→ REQUIRED ACTION
Without any pictures, retype exactly the lines from the one with "The width and" through the final line of the records.

Extracted records:
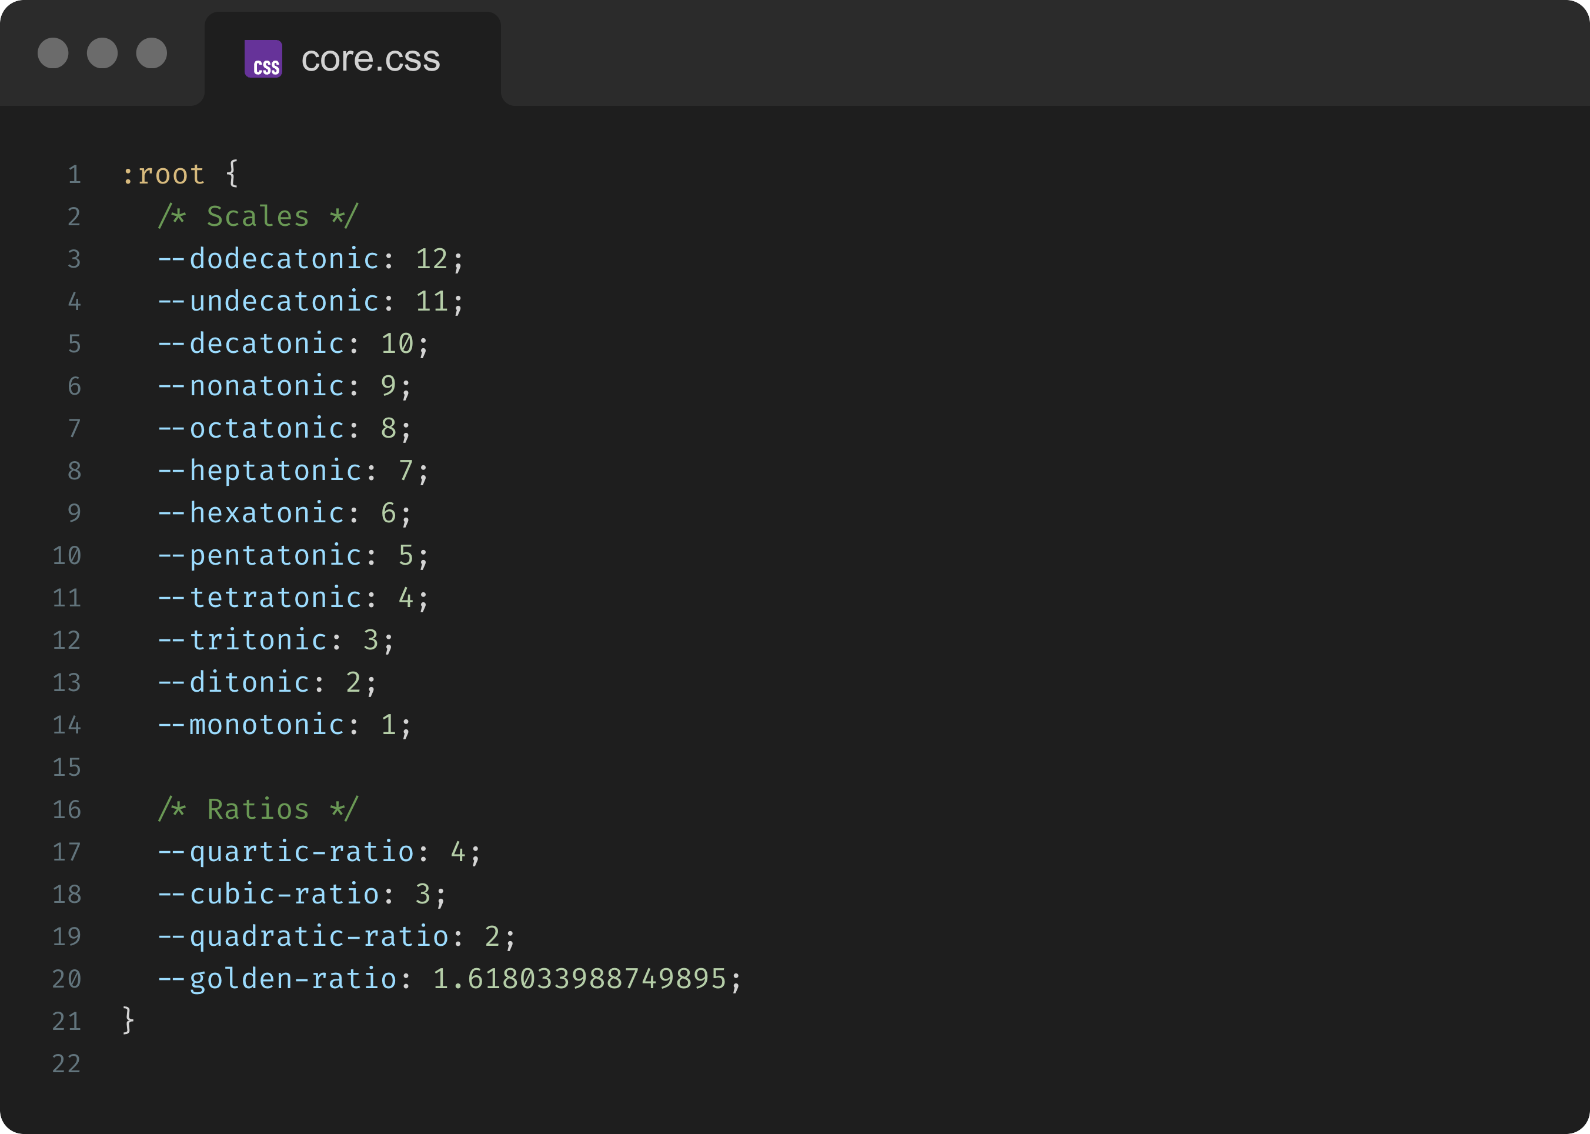
Task: Click the --monotonic property
Action: click(251, 725)
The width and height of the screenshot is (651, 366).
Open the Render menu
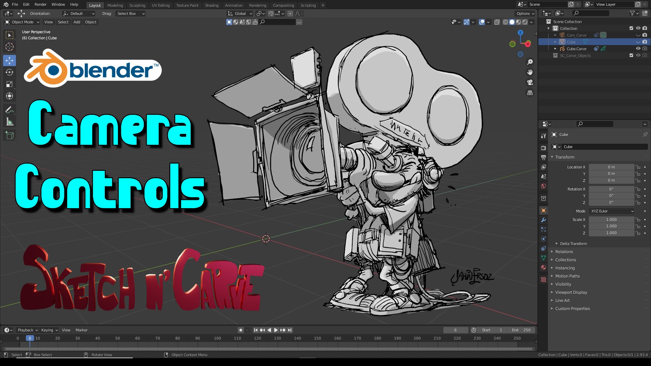point(40,4)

→ TASK ANSWER
The width and height of the screenshot is (651, 366).
Open the Render menu
point(40,4)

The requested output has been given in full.